An original voice: Scalia’s many contributions to the law

Opinion by Alex Twinem
March 7, 2016, 11:59 p.m.

Since the passing of Justice Antonin Scalia on Feb. 13, much has been written about the Justice and his effect – both in life and in death – on the Supreme Court. This has included poignant tributes from colleagues, former law clerks and lawyers; recollections of Justice Scalia’s most memorable quotes; predictions about what will happen in this Supreme Court term’s biggest cases now that a 4-4 tie is possible (an issue we had previously discussed in the context of recusal); and fiery debates about the late Justice’s legacy.  

In this week’s column, we too wanted to reflect on Justice Scalia’s profound influence. From our perspective as law students, Justice Scalia is a fixture of our legal educations. Any law student can expect to encounter Scalia opinions in his or her class readings several nights a week; in fact, Justice Scalia wrote his dissents with us students in mind.  Whether you ultimately agreed with his opinions or not, his skill as a writer was undeniable, and his sharp analysis (often combined with his legendary wit) forced students of all stripes to carefully reevaluate their assumptions and conclusions about the law. When we sat down to think about Justice Scalia’s legacy on the Court, we quickly realized that he had authored watershed opinions in nearly every major area of law in which we’d taken classes. And so, as our column’s version of an “in memoriam,” we present a selection of some of Justice Scalia’s most influential opinions across the entire spectrum of the law school curriculum:

Structural Constitutional Law: Morrison v. Olson (1988) (Dissent)

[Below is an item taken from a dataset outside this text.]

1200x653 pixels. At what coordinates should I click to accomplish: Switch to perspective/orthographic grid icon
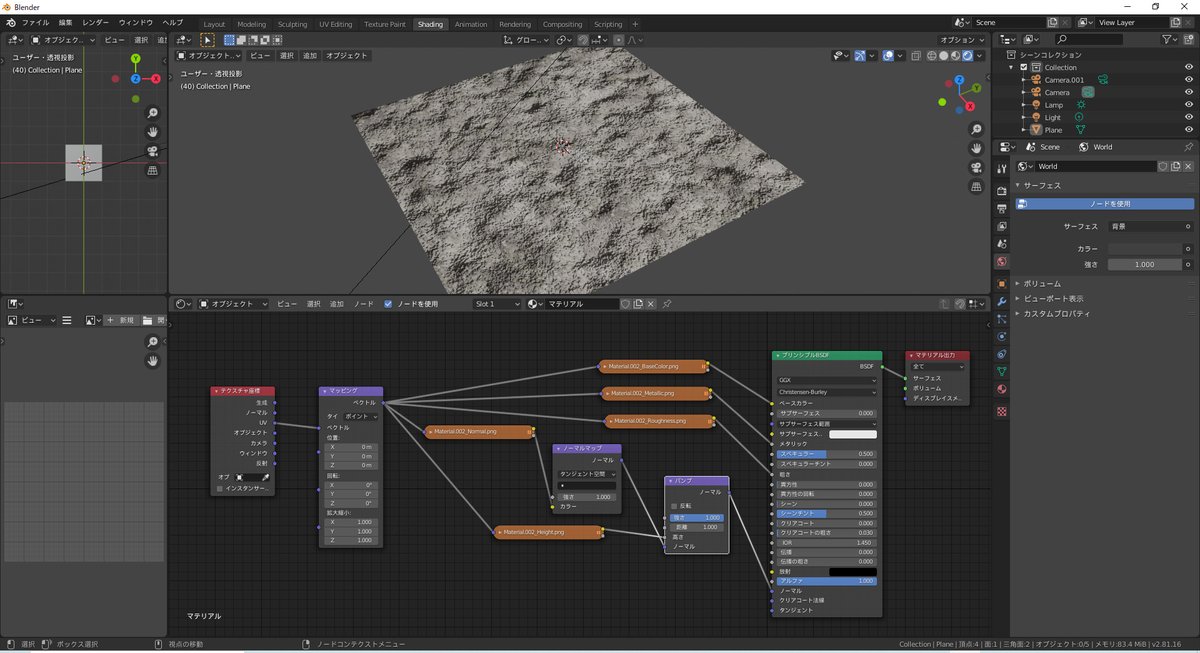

When Justice Elena Kagan spoke at Stanford Law School last year, she called Justice Scalia’s dissent in Morrison v. Olson “one of the greatest dissents ever written.” (Fittingly, Judge Sri Srinivasan, who is predicted by many to be nominated for the seat formerly held by Justice Scalia, also chose it as his favorite.) Morrison v. Olson concerned the constitutionality of appointing an independent counsel to investigate executive misconduct under the Ethics in Government Act of 1978. The Court upheld the arrangement as constitutional and consistent with separation of powers principles. In dissent, Justice Scalia warned that the statute would lead to investigations being instituted unnecessarily for political gain and would drag on because independent counsels act without oversight or other obligations to balance. He said: “Frequently an issue of this sort will come before the Court clad, so to speak, in sheep’s clothing… But this wolf comes as a wolf.” Justice Scalia’s warning proved prescient in the mid-’90s when the Office of Independent Counsel launched a sprawling investigation into President Bill Clinton. The Independent Counsel Act was subsequently allowed to expire in 1999, based in part on Justice Scalia’s warnings.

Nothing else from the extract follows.